Basically, risk of sudden cardiac death increases about four fold in elite endurance sports people, due to thickening in part of the heart but I can't remember the detail. It is possible to identify the majority of people at risk through thorough cardiac testing. If those at risk are prevented from becoming endurance athletes, the death rate from SCD in endurance athletes falls back to back to close to the population norm. IOW, if people are tested when young, it is possible in most cases to identify those at risk and advise lifestyle choices to remove much of the risk. It gets trickier to identify the problem once a lot of exercise induced cardiac adaption has happened, but it isn't impossible to get useful information if the cardiologist has appropriate experience.

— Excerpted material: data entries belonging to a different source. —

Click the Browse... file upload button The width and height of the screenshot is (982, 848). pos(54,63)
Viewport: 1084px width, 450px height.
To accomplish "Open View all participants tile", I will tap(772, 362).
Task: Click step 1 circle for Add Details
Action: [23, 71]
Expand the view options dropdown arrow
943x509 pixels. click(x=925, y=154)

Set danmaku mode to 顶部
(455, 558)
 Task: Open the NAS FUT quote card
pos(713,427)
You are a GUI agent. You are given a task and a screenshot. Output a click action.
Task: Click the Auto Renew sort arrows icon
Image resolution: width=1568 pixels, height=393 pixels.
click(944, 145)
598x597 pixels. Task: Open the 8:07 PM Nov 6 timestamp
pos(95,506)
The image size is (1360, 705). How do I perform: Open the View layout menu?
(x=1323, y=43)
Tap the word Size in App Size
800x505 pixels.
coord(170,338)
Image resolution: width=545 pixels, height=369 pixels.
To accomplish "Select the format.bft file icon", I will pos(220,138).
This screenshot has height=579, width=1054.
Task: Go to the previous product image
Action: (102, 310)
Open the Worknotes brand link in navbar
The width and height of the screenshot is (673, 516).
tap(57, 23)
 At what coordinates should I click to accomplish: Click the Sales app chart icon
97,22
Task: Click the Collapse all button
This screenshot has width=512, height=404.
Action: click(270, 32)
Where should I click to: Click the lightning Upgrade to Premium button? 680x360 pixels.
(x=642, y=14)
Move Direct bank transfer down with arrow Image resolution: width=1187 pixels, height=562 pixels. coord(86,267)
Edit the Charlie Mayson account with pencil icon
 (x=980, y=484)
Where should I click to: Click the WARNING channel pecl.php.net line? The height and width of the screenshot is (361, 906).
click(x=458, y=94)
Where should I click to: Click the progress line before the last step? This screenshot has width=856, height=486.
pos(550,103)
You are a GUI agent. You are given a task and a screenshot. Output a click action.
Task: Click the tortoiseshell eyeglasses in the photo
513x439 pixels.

If someone is really worried they could probably find a cardiologist with suitable experience to identify whether they are at risk, but the condition is actually quite rare. Some cardiologists advise people to organize it for their kids if they begin to take sports seriously.
There are certain types of cardiomyopathies that predispose people to experience Sudden Cardiac Arrest (SCA) more than others, but detecting them in all cases is not yet possible. The one definitive area where testing (mostly with EKG and cardiac ultrasound) has proven fruitful is with young adults who have hypertrophic cardiomyopathy, which is a form of premature thickening of the heart wall muscle and enlargement of the atria, ventricles, or both. Screening of young adults is now being done with greater frequency as awareness of the condition has risen with the sudden and unexpected deaths of so many young athletes, mostly basketball and football players. You don't often hear about this with young cyclists though and I think that's just because most young athletes aren't involved in the endurance side of the sport very much, and most don't recognize training for racing as a causative factor, at least not as much as they perhaps should.

In both young adults and older adults, a critical aspect of the detection can be, as you note, that some cardiomyopathies are simply hard to detect and even if detected, it's difficult to know precisely what to do about them and how much to limit exercise. Some testing can determine some of the congenital myopathies, but in otherwise healthy individuals there is often no real way to definitively determine in advance whose heart is going to become so altered by the performance of endurance exercise that they will experience the sorts of changes that will put them at risk for SCA.

The thickening of the heart muscle that occurs over time with continued and repeated strenuous endurance aerobic exercise is often what is simply referred to as "athlete's heart". The ventricle walls become thick over time in response to the activity (just like other muscles do when stressed), the atria can become enlarged (at least more so than it would be without such exercise activity), and while this may lead to more efficient pumping during the stress activity, it also over time begins to signal changes in the basic structure of the myocadium and conduction, and can lead to heart muscle tissue becoming scarred, fibrotic and eventually lead to the sorts of electrical disturbances and anomalies that I described above.

This process though can be quite slow and it can have myriad effects. SCA from v-fib caused by conduction interference from scar tissue is just one such outcome. Others are heart failure (in which the heart muscle, overly enlarged and eventually weakend, just turns into a big floppy "catchers mitt" and loses its ability over time to effeciently pump, eventually leading to fluid accumulation, high blood pressure, edema, and often death), or stiffening of the arteries of the heart (atherosclerosis) from the increased pressures (this often first manifests as simple uncontrolled high blood pressure in many people) to again, the development of scarring, fibrosis of the muscle and in general, the inability of the heart to again "remodel" when one stops performing the activity that caused the hypertrophy in the first instance.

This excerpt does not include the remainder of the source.